* _Supplied records_:
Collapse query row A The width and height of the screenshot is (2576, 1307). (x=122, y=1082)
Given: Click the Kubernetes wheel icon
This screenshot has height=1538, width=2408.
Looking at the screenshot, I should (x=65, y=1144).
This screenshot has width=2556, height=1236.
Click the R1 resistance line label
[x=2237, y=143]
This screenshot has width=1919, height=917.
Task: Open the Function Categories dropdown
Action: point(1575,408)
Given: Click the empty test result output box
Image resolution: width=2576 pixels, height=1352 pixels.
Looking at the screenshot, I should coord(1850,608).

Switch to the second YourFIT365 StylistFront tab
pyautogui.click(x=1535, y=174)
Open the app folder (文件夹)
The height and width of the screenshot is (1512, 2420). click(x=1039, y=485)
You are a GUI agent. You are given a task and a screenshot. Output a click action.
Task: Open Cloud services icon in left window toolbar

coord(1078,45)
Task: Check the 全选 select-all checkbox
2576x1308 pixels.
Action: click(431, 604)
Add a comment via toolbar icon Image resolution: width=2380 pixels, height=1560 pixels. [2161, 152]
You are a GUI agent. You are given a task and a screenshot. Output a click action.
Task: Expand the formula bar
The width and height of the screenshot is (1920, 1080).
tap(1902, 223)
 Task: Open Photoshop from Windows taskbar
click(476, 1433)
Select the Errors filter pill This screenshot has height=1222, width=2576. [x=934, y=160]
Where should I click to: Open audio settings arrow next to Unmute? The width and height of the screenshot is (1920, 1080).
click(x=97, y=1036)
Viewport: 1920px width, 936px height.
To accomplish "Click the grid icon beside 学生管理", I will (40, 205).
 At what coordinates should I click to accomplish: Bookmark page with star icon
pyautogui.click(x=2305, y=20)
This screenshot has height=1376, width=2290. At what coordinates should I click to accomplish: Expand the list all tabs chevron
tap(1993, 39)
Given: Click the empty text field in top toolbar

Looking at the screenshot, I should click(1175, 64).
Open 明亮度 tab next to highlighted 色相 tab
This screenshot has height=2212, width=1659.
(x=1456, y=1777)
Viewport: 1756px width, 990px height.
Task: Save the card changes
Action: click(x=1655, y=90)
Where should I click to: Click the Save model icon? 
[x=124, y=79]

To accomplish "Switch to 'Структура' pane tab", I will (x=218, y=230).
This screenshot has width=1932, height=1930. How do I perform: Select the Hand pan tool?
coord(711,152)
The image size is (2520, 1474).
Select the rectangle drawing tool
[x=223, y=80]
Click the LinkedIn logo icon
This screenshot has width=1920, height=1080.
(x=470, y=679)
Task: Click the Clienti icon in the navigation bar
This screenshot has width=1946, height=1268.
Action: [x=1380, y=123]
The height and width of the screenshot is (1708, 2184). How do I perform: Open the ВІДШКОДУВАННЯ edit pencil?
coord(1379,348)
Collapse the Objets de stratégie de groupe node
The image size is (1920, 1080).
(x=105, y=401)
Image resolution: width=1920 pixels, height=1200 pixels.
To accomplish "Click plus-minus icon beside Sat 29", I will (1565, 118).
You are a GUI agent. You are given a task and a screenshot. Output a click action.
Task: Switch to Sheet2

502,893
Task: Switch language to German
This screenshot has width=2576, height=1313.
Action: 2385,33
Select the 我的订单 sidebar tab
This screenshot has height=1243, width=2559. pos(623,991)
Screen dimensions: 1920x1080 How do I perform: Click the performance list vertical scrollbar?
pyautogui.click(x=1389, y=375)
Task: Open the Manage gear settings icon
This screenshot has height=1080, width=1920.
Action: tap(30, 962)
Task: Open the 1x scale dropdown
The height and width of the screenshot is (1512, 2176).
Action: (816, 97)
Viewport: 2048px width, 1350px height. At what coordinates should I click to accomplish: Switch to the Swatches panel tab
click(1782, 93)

* _Your task_:
Reproduce the listing above line for line, exactly.

* _Answer to this task_:
Collapse query row A The width and height of the screenshot is (2576, 1307). (x=122, y=1082)
Given: Click the Kubernetes wheel icon
This screenshot has height=1538, width=2408.
Looking at the screenshot, I should (x=65, y=1144).
This screenshot has width=2556, height=1236.
Click the R1 resistance line label
[x=2237, y=143]
This screenshot has width=1919, height=917.
Task: Open the Function Categories dropdown
Action: point(1575,408)
Given: Click the empty test result output box
Image resolution: width=2576 pixels, height=1352 pixels.
Looking at the screenshot, I should coord(1850,608).

Switch to the second YourFIT365 StylistFront tab
pyautogui.click(x=1535, y=174)
Open the app folder (文件夹)
The height and width of the screenshot is (1512, 2420). click(x=1039, y=485)
You are a GUI agent. You are given a task and a screenshot. Output a click action.
Task: Open Cloud services icon in left window toolbar

coord(1078,45)
Task: Check the 全选 select-all checkbox
2576x1308 pixels.
Action: click(431, 604)
Add a comment via toolbar icon Image resolution: width=2380 pixels, height=1560 pixels. [2161, 152]
You are a GUI agent. You are given a task and a screenshot. Output a click action.
Task: Expand the formula bar
The width and height of the screenshot is (1920, 1080).
tap(1902, 223)
 Task: Open Photoshop from Windows taskbar
click(476, 1433)
Select the Errors filter pill This screenshot has height=1222, width=2576. [x=934, y=160]
Where should I click to: Open audio settings arrow next to Unmute? The width and height of the screenshot is (1920, 1080).
click(x=97, y=1036)
Viewport: 1920px width, 936px height.
To accomplish "Click the grid icon beside 学生管理", I will (40, 205).
 At what coordinates should I click to accomplish: Bookmark page with star icon
pyautogui.click(x=2305, y=20)
This screenshot has height=1376, width=2290. At what coordinates should I click to accomplish: Expand the list all tabs chevron
tap(1993, 39)
Given: Click the empty text field in top toolbar

Looking at the screenshot, I should click(1175, 64).
Open 明亮度 tab next to highlighted 色相 tab
This screenshot has height=2212, width=1659.
(x=1456, y=1777)
Viewport: 1756px width, 990px height.
Task: Save the card changes
Action: click(x=1655, y=90)
Where should I click to: Click the Save model icon? 
[x=124, y=79]

To accomplish "Switch to 'Структура' pane tab", I will (x=218, y=230).
This screenshot has width=1932, height=1930. How do I perform: Select the Hand pan tool?
coord(711,152)
The image size is (2520, 1474).
Select the rectangle drawing tool
[x=223, y=80]
Click the LinkedIn logo icon
This screenshot has width=1920, height=1080.
(x=470, y=679)
Task: Click the Clienti icon in the navigation bar
This screenshot has width=1946, height=1268.
Action: [x=1380, y=123]
The height and width of the screenshot is (1708, 2184). How do I perform: Open the ВІДШКОДУВАННЯ edit pencil?
coord(1379,348)
Collapse the Objets de stratégie de groupe node
The image size is (1920, 1080).
(x=105, y=401)
Image resolution: width=1920 pixels, height=1200 pixels.
To accomplish "Click plus-minus icon beside Sat 29", I will (1565, 118).
You are a GUI agent. You are given a task and a screenshot. Output a click action.
Task: Switch to Sheet2

502,893
Task: Switch language to German
This screenshot has width=2576, height=1313.
Action: 2385,33
Select the 我的订单 sidebar tab
This screenshot has height=1243, width=2559. pos(623,991)
Screen dimensions: 1920x1080 How do I perform: Click the performance list vertical scrollbar?
pyautogui.click(x=1389, y=375)
Task: Open the Manage gear settings icon
This screenshot has height=1080, width=1920.
Action: tap(30, 962)
Task: Open the 1x scale dropdown
The height and width of the screenshot is (1512, 2176).
Action: (816, 97)
Viewport: 2048px width, 1350px height. At what coordinates should I click to accomplish: Switch to the Swatches panel tab
click(1782, 93)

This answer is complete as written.